Etrich und Wels kontaktierten den Norddeutschen, ließen sich von ihm Zanonia-Samen besorgen und schufen nach der natürlichen Vorlage erst kleine Papier-Modelle, dann einen Gleitflieger mit sechs Metern Spannweite. 1905 entschlossen sie sich zum Bau eines großen bemannten Gleiters und meldeten die Zanonia-Flügelform zum Patent an. Am 6. Oktober 1906 absolvierte Wels den ersten erfolgreichen Flug auf (alt-) österreichischem Gebiet. Die Erfolge des Duos ließen den Wiener Luftfahrttheoretiker und Publizisten Raimund Nimführ jubeln: "Wir dürfen ... nicht ohne Stolz darauf hinweisen, daß unser Vaterland ... nun auch daran ist, den Vorsprung, den Amerika, England und Frankreich in der praktischen Flugtechnik allmählich erreicht hatten, mit Riesenschritten wettzumachen. Dank den Arbeiten unserer heimischen Lilienthalschüler, Etrich und Wels, sind wir auch hier aus dem Hintertreffen plötzlich in eine der vordersten Reihen gerückt."

Durchbruch in Wr. Neustadt

Der Weg zum Motorflug schien geebnet und die Tätigkeit des "flugtechnischen Ateliers Igo Etrich" wurde nach Wien in die Prater-Rotunde verlegt. Nachdem Wels und Etrich dort einige Zeit vergeblich an dem erstrebten Motorflugzeug herumgebastelt hatten, kam es zum Bruch, und Franz Wels wurde mit 10.000 Kronen abgefunden. Gleichzeitig verlegte Etrich seine Werkstatt nach Wiener Neustadt, wo eine vorausschauende Gemeinde den ersten Flugplatz Österreichs baute und Etrich einen Hangar kostenlos zur Verfügung stellte. (Nachfolger von Wels als Werkmeister, Chefmonteur und Chefpilot wurde der bald weltberühmte Karl Illner.)

In Wiener Neustadt verließ Etrich den einsamen Weg der Entwicklung eines Nurflügel-Flugzeuges und entschied sich für die seit 1876 bekannte Lösung eines Motorflugzeuges mit Rumpf und Schwanzteil. Es zeigte sich alsbald, dass dies die richtige Entscheidung war. Die wegen ihrer Form "Etrich-Taube" genannten Flugzeuge erflogen bald derart viele Rekorde, dass Österreich-Ungarn zur zweitwichtigsten Flugnation der Vorkriegs-Welt wurde.

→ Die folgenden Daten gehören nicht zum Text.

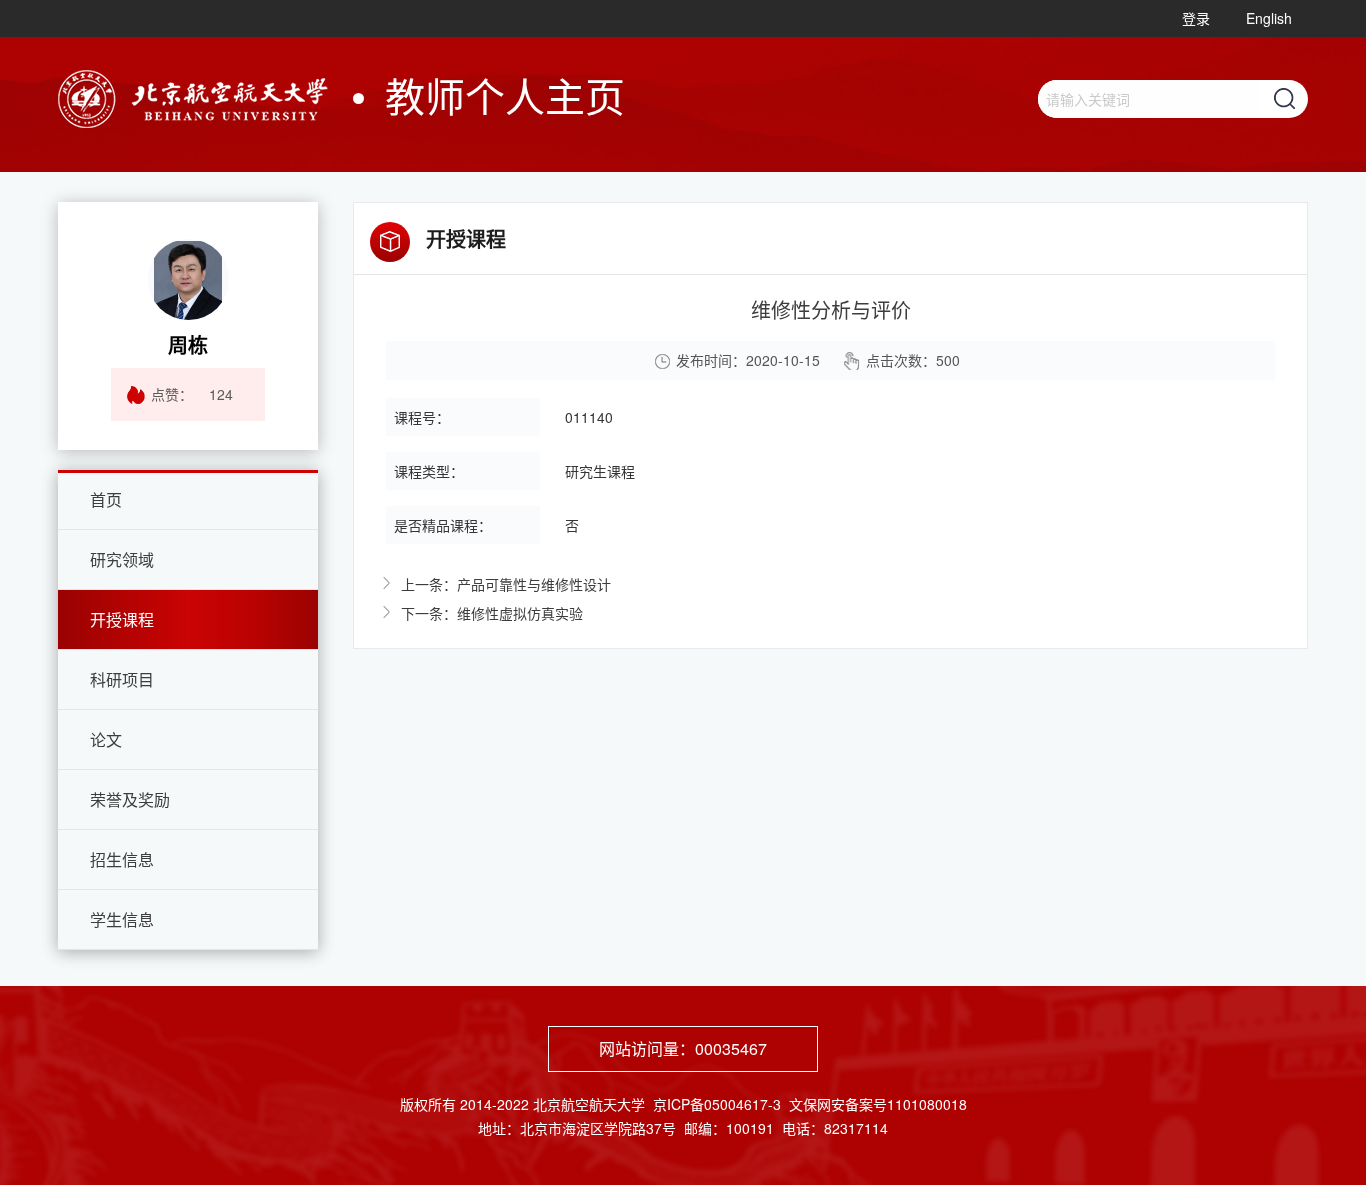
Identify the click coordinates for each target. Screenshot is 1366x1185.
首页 (106, 499)
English (1269, 18)
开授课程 (122, 619)
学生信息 (122, 919)
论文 (106, 739)
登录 (1196, 18)
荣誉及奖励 (130, 799)
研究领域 (122, 559)
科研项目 (122, 679)
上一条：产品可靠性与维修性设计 (506, 584)
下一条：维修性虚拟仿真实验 (492, 613)
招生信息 (122, 859)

Überall in Europa wurden die Tauben in Lizenz gebaut, und als der Erste Weltkrieg ausbrach, stellten sie mehr als die Hälfte der Militärflugzeuge der Mittelmächte. Schon zuvor, am 1. November 1911, wurden aus einer italienischen Kriegs-Taube die ersten Fliegerbomben der Kriegsgeschichte abgeworfen.

Neubeginn in Wien

Igo Etrich selbst zog sich nach dem Ende des Weltenbrandes von der Fliegerei zurück und widmete sich wieder der Textilerzeugung. Die Weiterentwicklung des Nurflügel-Flugzeuges mit einem Zanonia-Flügel führt seit einigen Jahren das Wiener Naturhistorische Museum fort. Dort wird nach ersten viel versprechenden Versuchen an einem solarbetriebenen Stratosphärengleiter gearbeitet. Die Fotovoltaikbeschichtung der Tragfläche erzeugt Strom für den Elektroantrieb. Der weltweite Wettlauf um ein solches Flugzeug hat voll eingesetzt, da es die meisten Aufgaben von ungleich teureren Satelliten, die mit Raketen in eine Erdumlaufbahn geschossen werden, erfüllen könnte. Dank der Leistungen Etrichs ist Österreich auch heute mit im Rennen.